• _Exercise description_: Rewrite the entries below as a numbered list, from the start through the line containing "blend-ingredient-line: Hibiscus Flower, Peppermint", skipping blank lines. Leave the pictures out.

[Stored items]
#####
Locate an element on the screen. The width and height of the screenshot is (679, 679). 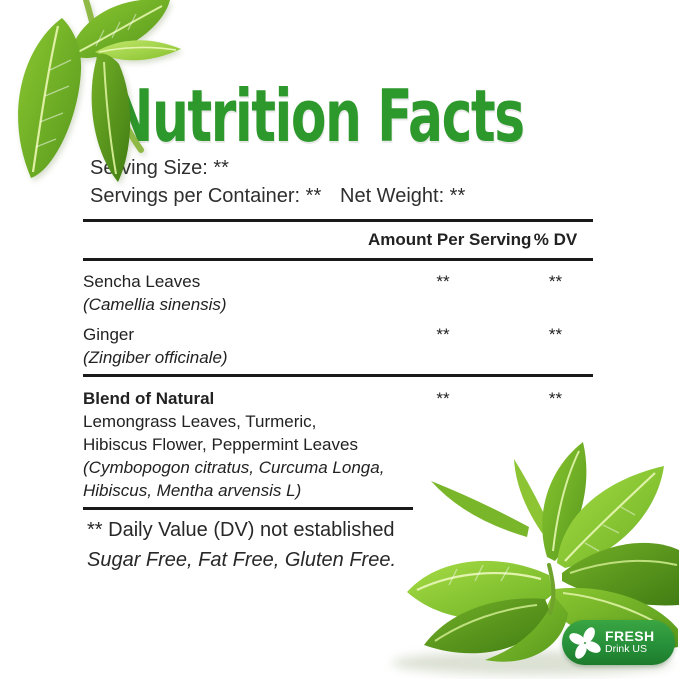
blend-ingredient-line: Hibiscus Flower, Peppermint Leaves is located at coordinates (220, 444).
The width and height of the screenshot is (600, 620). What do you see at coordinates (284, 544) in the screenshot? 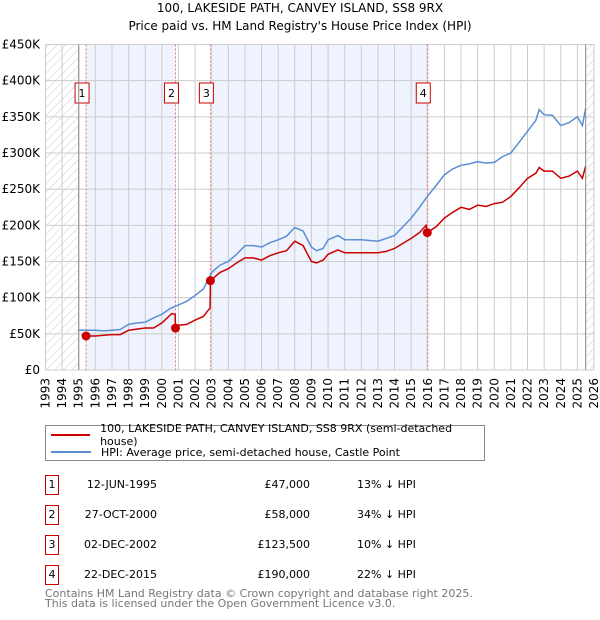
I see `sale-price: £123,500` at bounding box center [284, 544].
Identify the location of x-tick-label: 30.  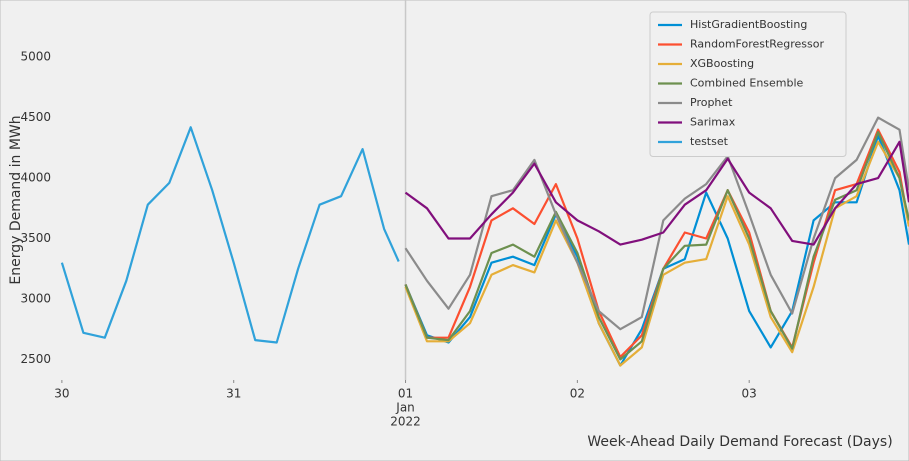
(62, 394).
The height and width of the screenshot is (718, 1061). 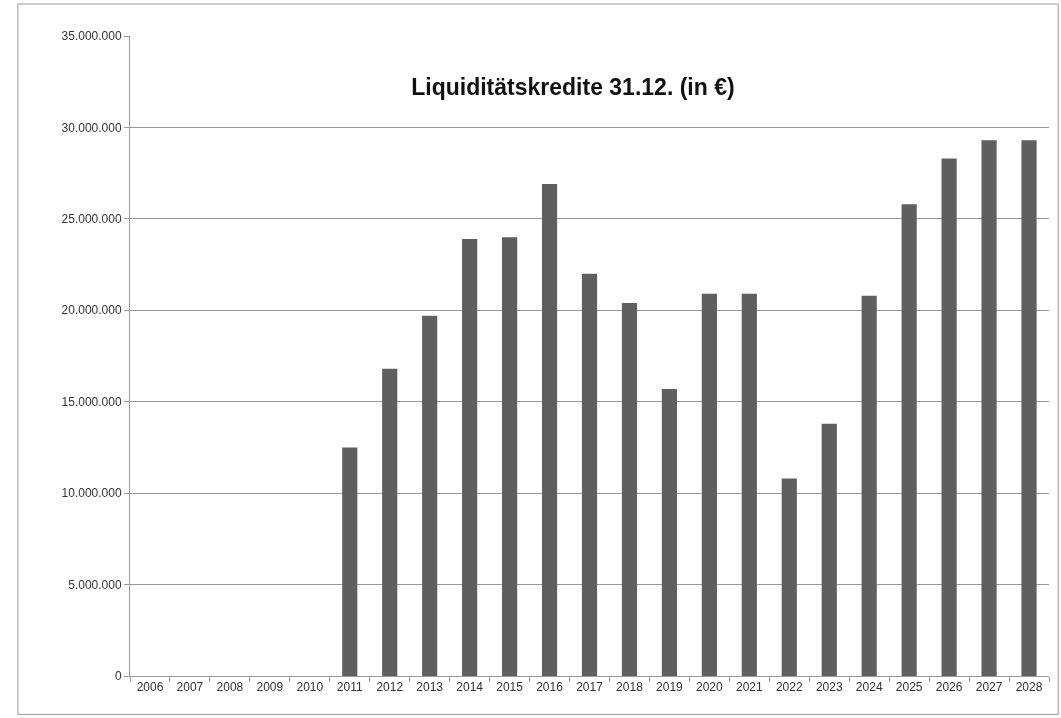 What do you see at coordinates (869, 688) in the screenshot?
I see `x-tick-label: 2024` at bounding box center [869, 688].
#####
• _Problem solution_:
1. Locate an element on the screen. The width and height of the screenshot is (679, 679). 
2. blend-ingredient-line: Hibiscus Flower, Peppermint Leaves is located at coordinates (220, 444).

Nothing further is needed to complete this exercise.